En se passant de paroles, La Mue/tte libère les langages

Les Folles et L'un dans l'autre

"L'un dans l'autre"

“L’un dans l’autre” / ©David Siebert

En ce mois d’octobre, le Mouffetard – Théâtre de la marionnette à Paris a programmé successivement tous les spectacles de la compagnie La Mue/tte. Une invitation en forme de parcours, pour traverser l’univers de ce duo d’artistes difficilement situable, entre mime, musique, théâtre de marionnettes et d’objets. La Mue/tte se saisit de thèmes forts, pour leur appliquer un traitement singulier, qui donne à voir autrement ce dont on pensait déjà avoir fait le tour.

Les rôles dans le couple, les jeux de l’inconscient et la solubilité des genres (pour « L’un dans l’autre »). L’arrachement, la lutte contre l’oppression, la conquête de la dignité et, au-delà, de la liberté (pour « Les Folles »). Assurément les thèmes abordés par les deux formes longues de la compagnie La Mue/tte sont à la fois très actuels, et indubitablement essentiels. Certes, ils ont déjà été traités par d’autres, et brillamment parfois, mais rarement dans les formes invoquées par Delphine Bardot et Santiago Moreno.

A la racine de la recherche de ces deux artistes complices, et de la création de La Mue/tte en 2014, se trouve la volonté de raconter sans paroles des histoires complexes. Un parti pris fort. Mais qui n’exclut pas tout langage : pour eux, la suppression de la parole est féconde, et permet d’aboutir à une recherche sur le mouvement, mouvement des corps et des images évidemment, mouvement de la marionnette ou du corps marionnettique encore, mouvement de la musique également qui se conçoit comme une pulsation, et qui, quand elle est jouée à vue, possède sa propre grammaire mécanique. A partir de ce vocabulaire, La Mue/tte compose des phrases dont la syntaxe serait l’allégorie.

L’émotion emprunte donc des biais variés, mais la palette restituée n’en est pas diminuée. Ce serait même plutôt le contraire qui se passerait : par l’absence de la parole s’ouvrent l’œil et l’oreille du spectateur, qui deviennent réceptifs à de nouveaux stimuli, comme on dit que la privation d’un sens aiguise les autres. Et le duo de mêler avec audace les techniques, qui varient d’un spectacle à l’autre, mais visitent toujours des corporalités autres (masques et mannequins-troncs dans « L’un dans l’autre » ; surmarionnette et trucages visuels dans « Les Folles »).
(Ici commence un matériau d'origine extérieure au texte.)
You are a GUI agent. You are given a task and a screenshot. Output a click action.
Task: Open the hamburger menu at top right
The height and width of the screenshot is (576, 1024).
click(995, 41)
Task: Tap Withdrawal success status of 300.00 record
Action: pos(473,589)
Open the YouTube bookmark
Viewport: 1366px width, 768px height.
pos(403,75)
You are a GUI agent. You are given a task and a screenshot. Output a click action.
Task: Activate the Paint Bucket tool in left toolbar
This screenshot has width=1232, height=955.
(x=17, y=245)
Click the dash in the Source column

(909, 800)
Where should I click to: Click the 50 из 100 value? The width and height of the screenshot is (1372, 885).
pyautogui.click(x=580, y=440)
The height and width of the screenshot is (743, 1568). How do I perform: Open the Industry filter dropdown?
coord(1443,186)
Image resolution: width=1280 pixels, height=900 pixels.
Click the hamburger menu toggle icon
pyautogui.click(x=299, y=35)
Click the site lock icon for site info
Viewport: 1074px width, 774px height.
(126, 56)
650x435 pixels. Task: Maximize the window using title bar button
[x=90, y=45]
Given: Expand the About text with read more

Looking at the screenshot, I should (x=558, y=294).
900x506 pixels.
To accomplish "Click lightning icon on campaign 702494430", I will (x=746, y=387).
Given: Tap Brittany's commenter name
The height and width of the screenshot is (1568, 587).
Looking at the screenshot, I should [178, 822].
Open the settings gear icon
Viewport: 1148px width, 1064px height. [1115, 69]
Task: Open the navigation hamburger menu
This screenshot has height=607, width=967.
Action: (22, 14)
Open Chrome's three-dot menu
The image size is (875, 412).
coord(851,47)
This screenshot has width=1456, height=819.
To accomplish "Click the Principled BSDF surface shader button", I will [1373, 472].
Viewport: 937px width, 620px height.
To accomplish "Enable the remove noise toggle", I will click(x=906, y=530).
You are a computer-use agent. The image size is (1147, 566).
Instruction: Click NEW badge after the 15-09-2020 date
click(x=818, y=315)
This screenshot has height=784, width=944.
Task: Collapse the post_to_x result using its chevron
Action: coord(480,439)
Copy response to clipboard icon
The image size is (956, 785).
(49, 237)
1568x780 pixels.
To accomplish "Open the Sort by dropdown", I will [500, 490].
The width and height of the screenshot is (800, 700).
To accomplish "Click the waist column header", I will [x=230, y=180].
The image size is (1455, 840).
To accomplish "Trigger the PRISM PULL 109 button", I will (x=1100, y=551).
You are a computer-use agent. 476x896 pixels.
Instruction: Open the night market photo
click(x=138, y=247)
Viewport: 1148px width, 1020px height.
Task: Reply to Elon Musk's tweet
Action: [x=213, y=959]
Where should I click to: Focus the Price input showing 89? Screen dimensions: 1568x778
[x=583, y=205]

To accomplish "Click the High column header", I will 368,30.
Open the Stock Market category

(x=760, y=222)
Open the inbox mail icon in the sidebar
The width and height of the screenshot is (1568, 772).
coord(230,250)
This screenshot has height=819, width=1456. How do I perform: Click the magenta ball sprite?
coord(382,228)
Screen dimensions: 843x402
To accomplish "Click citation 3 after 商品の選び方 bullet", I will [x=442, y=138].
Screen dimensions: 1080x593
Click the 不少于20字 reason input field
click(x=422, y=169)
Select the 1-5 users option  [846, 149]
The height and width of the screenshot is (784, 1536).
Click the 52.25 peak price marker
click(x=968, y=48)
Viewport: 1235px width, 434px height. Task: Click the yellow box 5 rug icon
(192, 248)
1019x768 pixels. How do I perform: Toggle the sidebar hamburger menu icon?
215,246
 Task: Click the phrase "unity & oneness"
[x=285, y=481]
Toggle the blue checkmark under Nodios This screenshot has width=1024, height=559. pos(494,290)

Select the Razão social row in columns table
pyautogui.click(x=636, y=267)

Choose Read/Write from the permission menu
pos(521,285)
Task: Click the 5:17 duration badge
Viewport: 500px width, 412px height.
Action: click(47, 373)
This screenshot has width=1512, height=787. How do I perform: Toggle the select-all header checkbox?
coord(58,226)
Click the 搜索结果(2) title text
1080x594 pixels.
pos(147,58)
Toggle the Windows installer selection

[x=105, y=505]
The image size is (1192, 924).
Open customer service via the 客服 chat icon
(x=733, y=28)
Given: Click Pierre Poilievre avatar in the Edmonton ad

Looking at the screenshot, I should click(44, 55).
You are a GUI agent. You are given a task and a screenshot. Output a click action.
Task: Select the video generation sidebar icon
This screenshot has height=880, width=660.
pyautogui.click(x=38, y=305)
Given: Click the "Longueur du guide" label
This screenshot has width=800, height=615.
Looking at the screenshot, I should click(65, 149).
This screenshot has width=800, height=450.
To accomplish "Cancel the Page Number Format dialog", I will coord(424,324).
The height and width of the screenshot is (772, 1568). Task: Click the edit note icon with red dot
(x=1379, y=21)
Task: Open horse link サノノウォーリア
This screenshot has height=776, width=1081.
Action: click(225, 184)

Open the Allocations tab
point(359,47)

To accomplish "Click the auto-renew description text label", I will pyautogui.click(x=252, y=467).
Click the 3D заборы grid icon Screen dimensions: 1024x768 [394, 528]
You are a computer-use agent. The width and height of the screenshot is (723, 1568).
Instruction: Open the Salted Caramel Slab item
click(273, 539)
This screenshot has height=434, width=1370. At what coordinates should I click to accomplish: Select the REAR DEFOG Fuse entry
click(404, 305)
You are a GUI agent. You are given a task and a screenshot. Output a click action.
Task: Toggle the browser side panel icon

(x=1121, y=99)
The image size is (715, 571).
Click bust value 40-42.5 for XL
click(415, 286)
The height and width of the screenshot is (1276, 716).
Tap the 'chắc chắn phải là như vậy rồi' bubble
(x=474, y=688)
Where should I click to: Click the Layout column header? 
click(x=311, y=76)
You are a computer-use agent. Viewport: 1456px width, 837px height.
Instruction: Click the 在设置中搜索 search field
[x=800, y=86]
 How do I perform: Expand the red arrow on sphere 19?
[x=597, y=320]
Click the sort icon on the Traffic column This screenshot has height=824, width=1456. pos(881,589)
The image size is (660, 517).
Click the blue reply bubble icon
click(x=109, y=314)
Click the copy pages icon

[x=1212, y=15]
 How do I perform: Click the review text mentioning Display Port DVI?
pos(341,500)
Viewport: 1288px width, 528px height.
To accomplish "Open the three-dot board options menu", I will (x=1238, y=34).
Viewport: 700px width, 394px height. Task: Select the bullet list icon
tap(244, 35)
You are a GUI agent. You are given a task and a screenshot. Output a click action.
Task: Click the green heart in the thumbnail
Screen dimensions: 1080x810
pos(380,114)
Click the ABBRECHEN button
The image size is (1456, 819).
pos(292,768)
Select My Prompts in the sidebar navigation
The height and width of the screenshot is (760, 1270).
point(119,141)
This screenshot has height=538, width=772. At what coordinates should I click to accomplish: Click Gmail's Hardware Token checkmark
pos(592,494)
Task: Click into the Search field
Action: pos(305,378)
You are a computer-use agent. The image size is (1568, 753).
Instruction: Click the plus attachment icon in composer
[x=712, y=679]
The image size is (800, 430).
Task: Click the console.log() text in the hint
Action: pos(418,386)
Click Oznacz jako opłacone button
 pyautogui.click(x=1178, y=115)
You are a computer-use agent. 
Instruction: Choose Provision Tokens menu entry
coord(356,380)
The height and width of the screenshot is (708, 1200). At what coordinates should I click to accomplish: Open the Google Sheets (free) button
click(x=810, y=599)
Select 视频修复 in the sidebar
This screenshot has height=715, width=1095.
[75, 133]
Il y a des constantes : l’utilisation de voiles pour rendre l’espace scénique complexe, l’utilisation d’instruments de musique comme partie intégrante de la dramaturgie, l’esthétique soignée dans une certaine sobriété, l’importance de la transformation comme de la monstration. Et le goût de l’expérimentation, toujours.

"Les Folles"

“Les Folles” / © Lucile Nabonnand

« L’un dans l’autre » et « Les Folles » valent la peine d’être vus. En tant qu’œuvres dramatiques à part entière, d’abord, car il s’agit de spectacles intelligents, portant avec sensibilité des thèmes incontournables et puissants. En tant que terrain d’expérimentation, également, même pour ceux.lles qui ne sont pas familiers des techniques employées – surtout pour ceux-là en fait.